◆ Extrait présenté ◆
•••••

Ces aquarelles ont fait l’objet d’une publication par Louisiana State
University
à Baton Rouge : Plantations by the River, 2000, avec texte
d’accompagnent
bilingue anglais-français. Un autre document laissé par
Paret
a également fait l’objet d’une publication (Visages de notre
Pilat,
1993), il s’agit de son Journal d’Amérique pour l’année
1853
dans lequel le prêtre parle de son quotidien à Little Red
Church.
RDP : On sent que vous vous êtes particulièrement impliqué dans la rédaction de ce livre. Qu’est-ce qui vous a autant passionné pour parvenir à récolter autant d’éléments sur ce personnage, peu connu de ses contemporains, dans son propre canton natal ?
MB : La qualité
des documents de Paret, leur très grande importance pour
l’histoire
de la Louisiane.
C’est donc
à l’exceptionnel témoin de son temps que je me suis
intéressé,
avec la volonté de faire connaître aux louisianais ce
remarquable
patrimoine.
Dans le
même
ordre d’idée je travaille actuellement à une autre
recherche
historique sur un autre missionnaire en Louisiane, contemporain de
Paret
et natif de Chavanay. Il s’agit d’Auguste B. Langlois devenu un
botaniste
célèbre et reconnu par ses pairs aux Etats-Unis au point
que son nom a été donné à un herbarium et
à
une vingtaine de plantes … Dans Langlois c’est le scientifique qui m’a
intéressé et là aussi son exceptionnel destin.
RDP : Un autre de vos livres, qui intéresse aujourd’hui encore un très large public, est consacré au Château féodal de la Chance, aujourd’hui plus qu’en ruines, ceci sur la commune des Haies. Comment avez-vous procédé pour glaner des éléments aussi précis, sur l’histoire d’un bien aussi ancien ?
MB : En collationnant des renseignements dans diverses notices historiques et avec l’opportunité et la … chance d’avoir pu consulter des archives privées.
RDP : En vous appuyant notamment sur un manuscrit d’un abbé Antoine Grandjean, curé d’Echalas de 1910 à 1922, vous avez fait paraître un ouvrage sur les Chol (ou Choul) et les origines de Longes. Ce livre est devenu une référence. Que retenez-vous aujourd’hui de cette initiative ?

•••••

◆ Données ci-dessous ◆
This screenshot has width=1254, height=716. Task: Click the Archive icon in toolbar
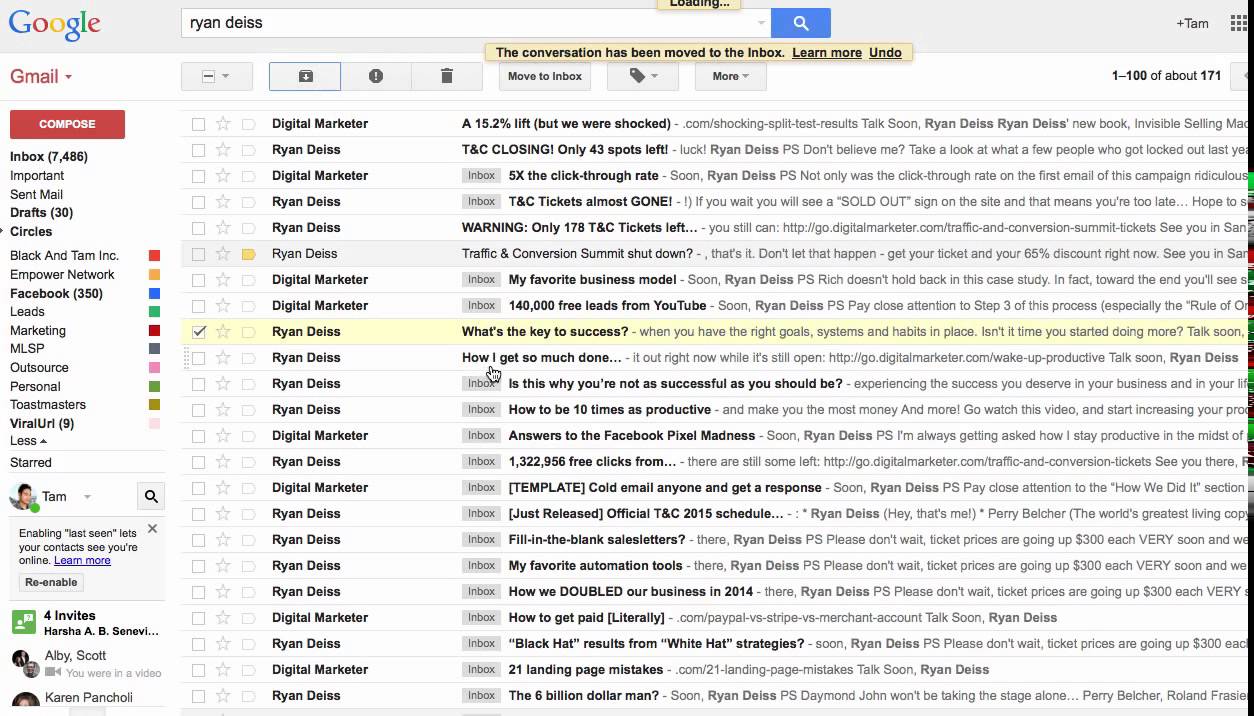(x=305, y=76)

•••••

◆ Série d'exercices ◆
**1)** Répondez aux questions suivantes à partir de l'entretien.
(a) Sous quel titre et en quelle année les aquarelles ont-elles été publiées ?
(b) De quelle commune Auguste B. Langlois est-il natif ?
(c) De quelle paroisse l'abbé Antoine Grandjean était-il curé, et pendant quelles années ?
**2)** Reproduisez tout le passage de l'entretien, depuis « RDP : On sent » jusqu'à « de la Louisiane. ».
**3)** Indiquez si chacune des affirmations suivantes concorde avec l'entretien, en répondant par oui ou par non et en citant les mots décisifs.
(a) Le Journal d'Amérique laissé par Paret porte sur l'année 1853.
(b) Le château féodal de la Chance se trouve sur la commune d'Echalas.
(c) Pour son livre sur le château, l'auteur a pu consulter des archives privées.

◆ Corrigé des exercices ◆
**1)**
(a) Sous le titre Plantations by the River, en 2000.
(b) De Chavanay.
(c) D'Echalas, de 1910 à 1922.

**2)**
RDP : On sent que vous vous êtes particulièrement impliqué dans la rédaction de ce livre. Qu’est-ce qui vous a autant passionné pour parvenir à récolter autant d’éléments sur ce personnage, peu connu de ses contemporains, dans son propre canton natal ?
MB : La qualité
des documents de Paret, leur très grande importance pour
l’histoire
de la Louisiane.

**3)**
(a) Oui : « son Journal d’Amérique pour l’année 1853 ».
(b) Non : « ceci sur la commune des Haies ».
(c) Oui : « d’avoir pu consulter des archives privées ».